La résistance des cordonniers
Un chapitre oublié de l’histoire syndicale de la vieille capitale
Noyau dur du syndicalisme national, fer-de-lance du mouvement ouvrier dans la capitale, pendant une trentaine d’années les syndicats de cordonniers ont constitué un véritable pouvoir ouvrier en basse-ville de Québec, allant jusqu’à faire trembler les élites de la Grande-Allée. On leur doit beaucoup, tant au conseil central qu’à la CSN, deux organisations qu’ils ont contribué à fonder et façonner. C’est « cette solidarité et ce militantisme exceptionnel », selon l’historien Jacques Rouillard, dont Le Réflexe veut témoigner aujourd’hui.

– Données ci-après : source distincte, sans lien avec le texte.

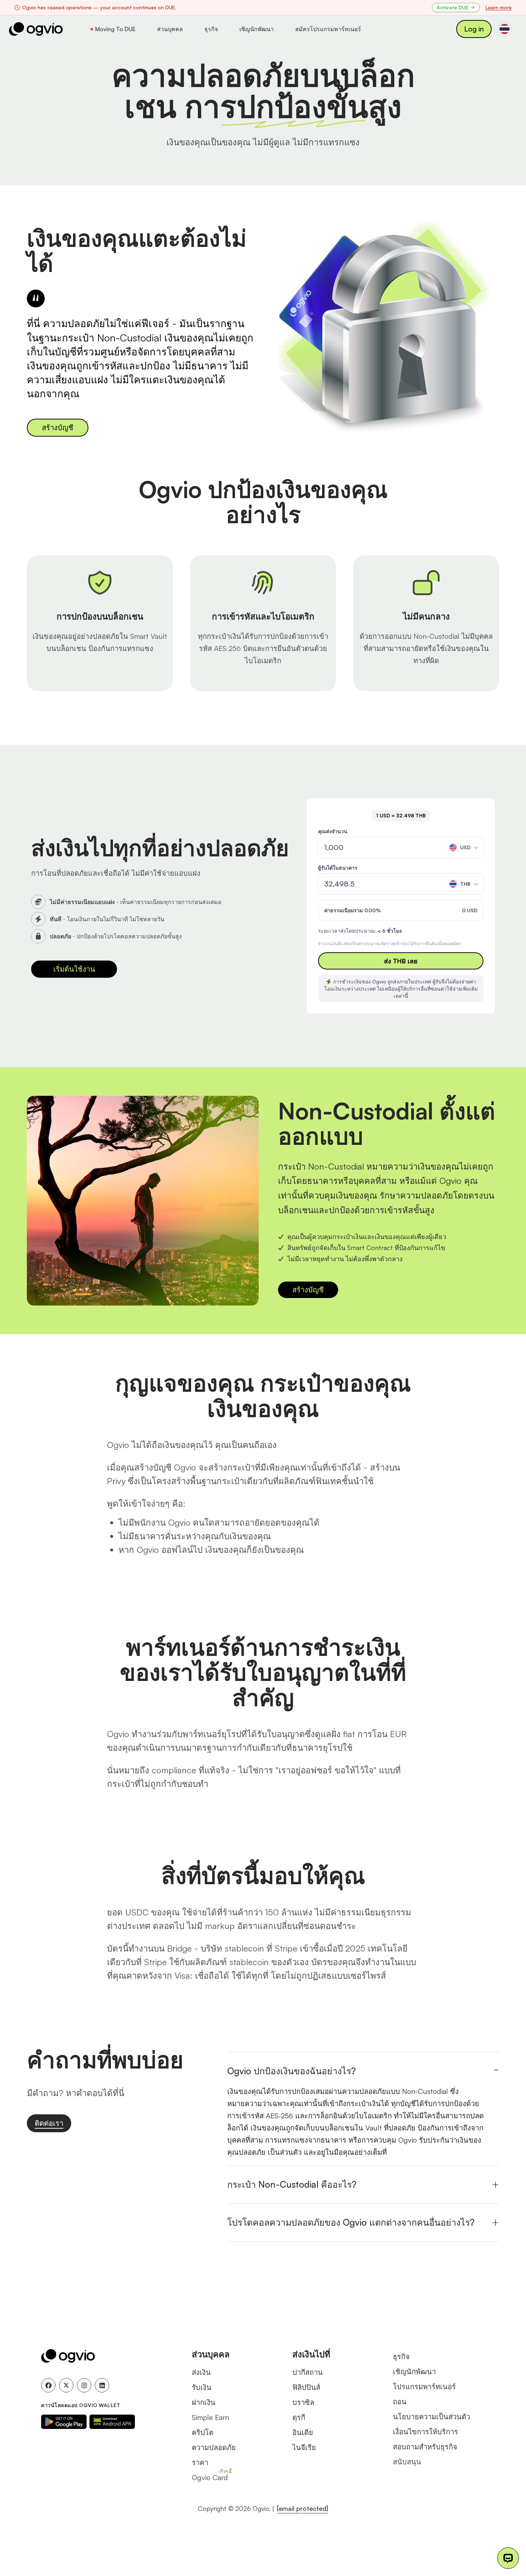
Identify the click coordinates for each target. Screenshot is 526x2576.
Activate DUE (452, 7)
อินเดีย (302, 2432)
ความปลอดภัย (214, 2447)
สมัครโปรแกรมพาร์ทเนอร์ (328, 29)
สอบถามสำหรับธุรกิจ (425, 2446)
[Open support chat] (508, 2558)
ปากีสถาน (307, 2372)
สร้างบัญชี (57, 427)
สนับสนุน (407, 2461)
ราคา (200, 2462)
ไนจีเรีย (304, 2447)
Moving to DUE (115, 29)
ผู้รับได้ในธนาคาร (337, 868)
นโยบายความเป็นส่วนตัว (431, 2416)
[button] (464, 847)
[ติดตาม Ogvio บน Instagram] (84, 2385)
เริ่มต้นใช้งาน (74, 968)
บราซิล (303, 2402)
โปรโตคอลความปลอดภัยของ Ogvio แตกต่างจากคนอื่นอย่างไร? (350, 2222)
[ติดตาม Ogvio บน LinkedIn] (102, 2385)
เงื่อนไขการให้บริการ (425, 2431)
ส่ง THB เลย (401, 961)
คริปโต (203, 2432)
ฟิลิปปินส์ (306, 2387)
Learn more (499, 7)
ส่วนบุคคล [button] (170, 29)
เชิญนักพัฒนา (256, 29)
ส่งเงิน (201, 2372)
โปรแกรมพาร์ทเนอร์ (424, 2386)
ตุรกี (298, 2417)
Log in (474, 28)
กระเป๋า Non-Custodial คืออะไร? (291, 2184)
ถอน (399, 2401)
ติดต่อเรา (49, 2123)
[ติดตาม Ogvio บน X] (66, 2385)
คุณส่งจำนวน (332, 831)
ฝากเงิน (203, 2402)
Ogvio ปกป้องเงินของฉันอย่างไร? (291, 2070)
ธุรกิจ (211, 29)
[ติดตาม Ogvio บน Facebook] (48, 2385)
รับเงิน (201, 2387)
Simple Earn (210, 2417)
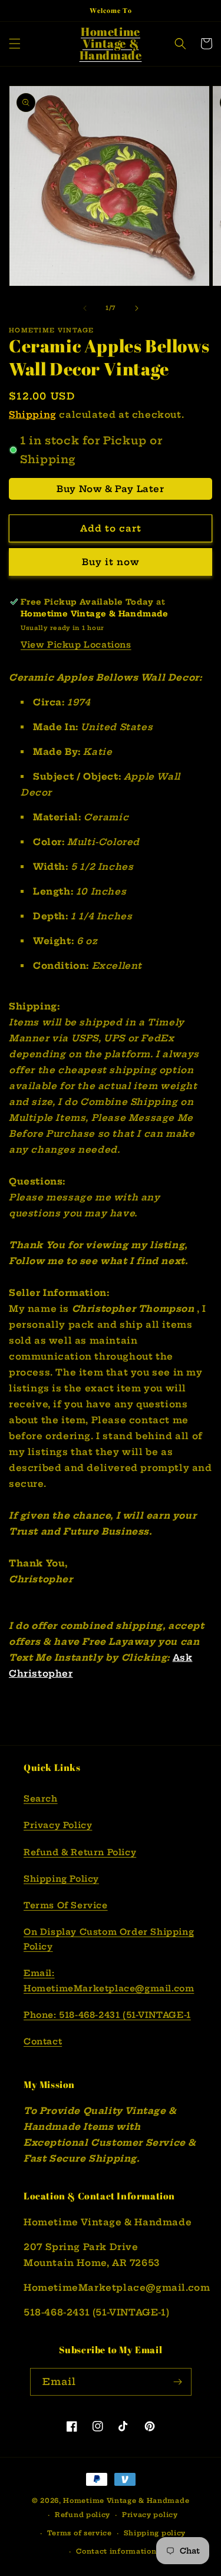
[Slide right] (137, 308)
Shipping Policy (61, 1879)
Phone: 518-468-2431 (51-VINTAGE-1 (107, 2015)
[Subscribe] (178, 2382)
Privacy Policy (58, 1825)
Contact (43, 2041)
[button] (15, 44)
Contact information (116, 2551)
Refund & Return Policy (80, 1852)
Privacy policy (150, 2515)
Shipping (33, 414)
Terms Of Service (66, 1905)
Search (41, 1798)
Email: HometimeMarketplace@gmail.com (109, 1980)
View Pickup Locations (76, 644)
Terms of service (79, 2533)
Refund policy (82, 2515)
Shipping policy (155, 2533)
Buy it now (111, 562)
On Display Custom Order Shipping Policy (109, 1939)
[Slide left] (85, 308)
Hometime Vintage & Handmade (126, 2500)
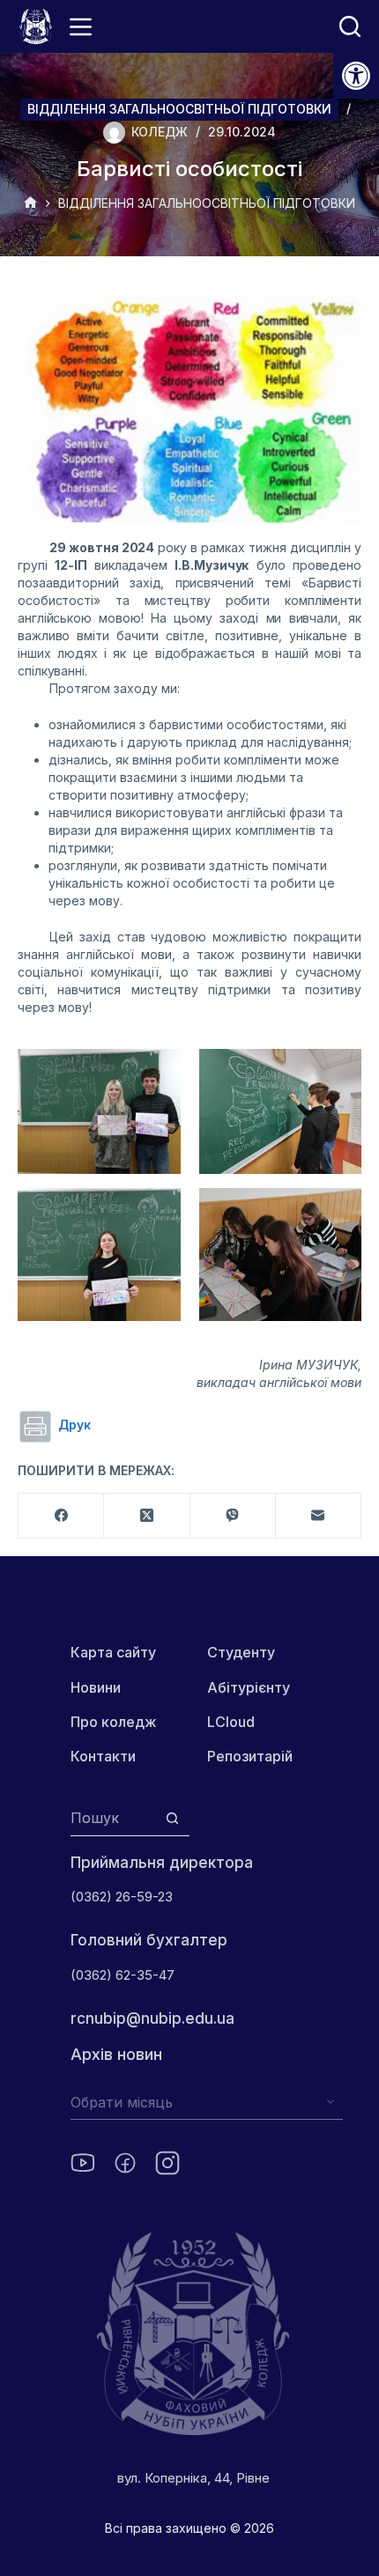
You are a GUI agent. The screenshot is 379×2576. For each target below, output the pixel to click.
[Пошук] (349, 26)
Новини (96, 1687)
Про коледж (114, 1722)
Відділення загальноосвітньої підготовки (179, 108)
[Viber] (233, 1516)
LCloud (231, 1722)
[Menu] (81, 27)
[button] (356, 76)
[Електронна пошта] (318, 1516)
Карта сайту (113, 1652)
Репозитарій (250, 1756)
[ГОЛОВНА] (30, 203)
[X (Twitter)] (147, 1516)
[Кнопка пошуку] (172, 1818)
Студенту (241, 1652)
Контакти (103, 1756)
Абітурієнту (248, 1687)
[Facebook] (61, 1516)
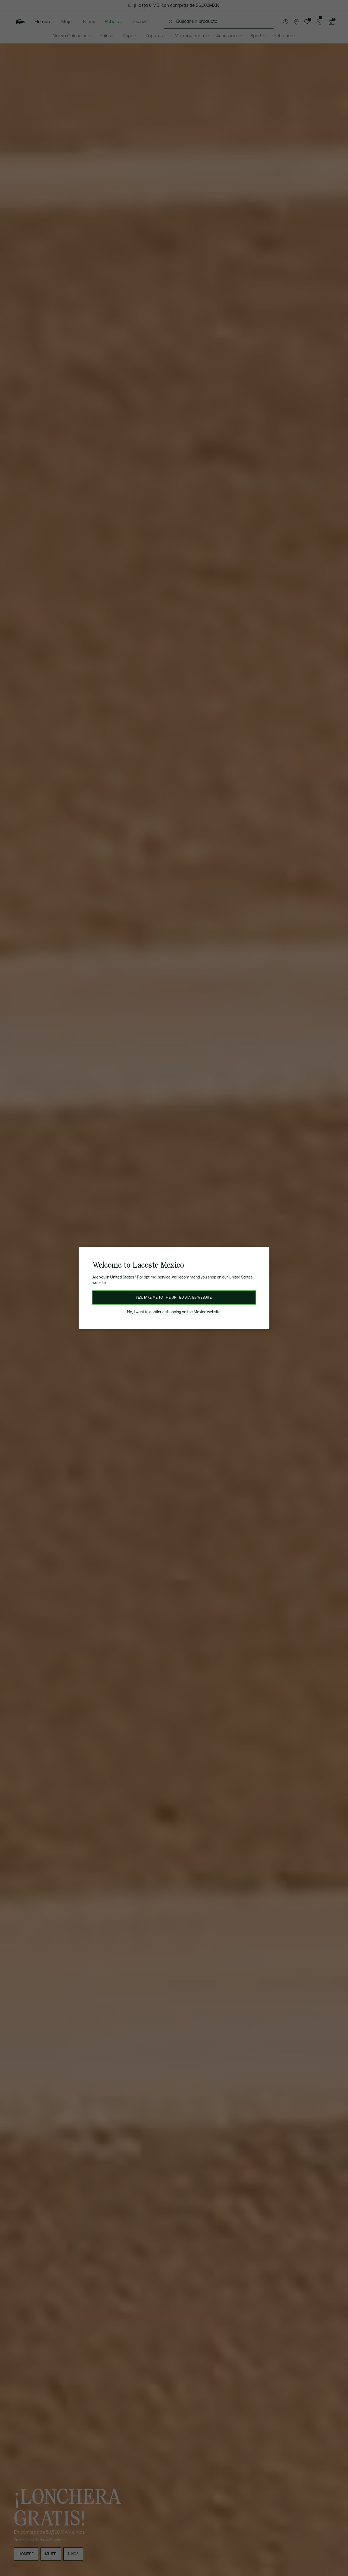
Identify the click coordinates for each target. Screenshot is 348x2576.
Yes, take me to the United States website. (174, 1297)
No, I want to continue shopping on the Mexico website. (174, 1312)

Par Nicolas Lefebvre Legault, conseiller à l’information
Quand le syndicalisme fait son apparition dans les manufactures de chaussures, en 1898, il ne s’agit pas à proprement parler d’une nouveauté. L’Union protectrice des cordonniers-monteurs de Québec avait été précédée par de nombreuses autres associations depuis le premier syndicat de la ville, la Société typographique canadienne de Québec, apparue en 1827. Dans l’industrie de la chaussure, les Chevaliers du travail avaient déjà préparé le terrain. C’est le premier mouvement ouvrier local à déployer avec succès, en dehors de toute institutionnalisation, ce qui deviendra le coffre à outils classique du syndicalisme combatif.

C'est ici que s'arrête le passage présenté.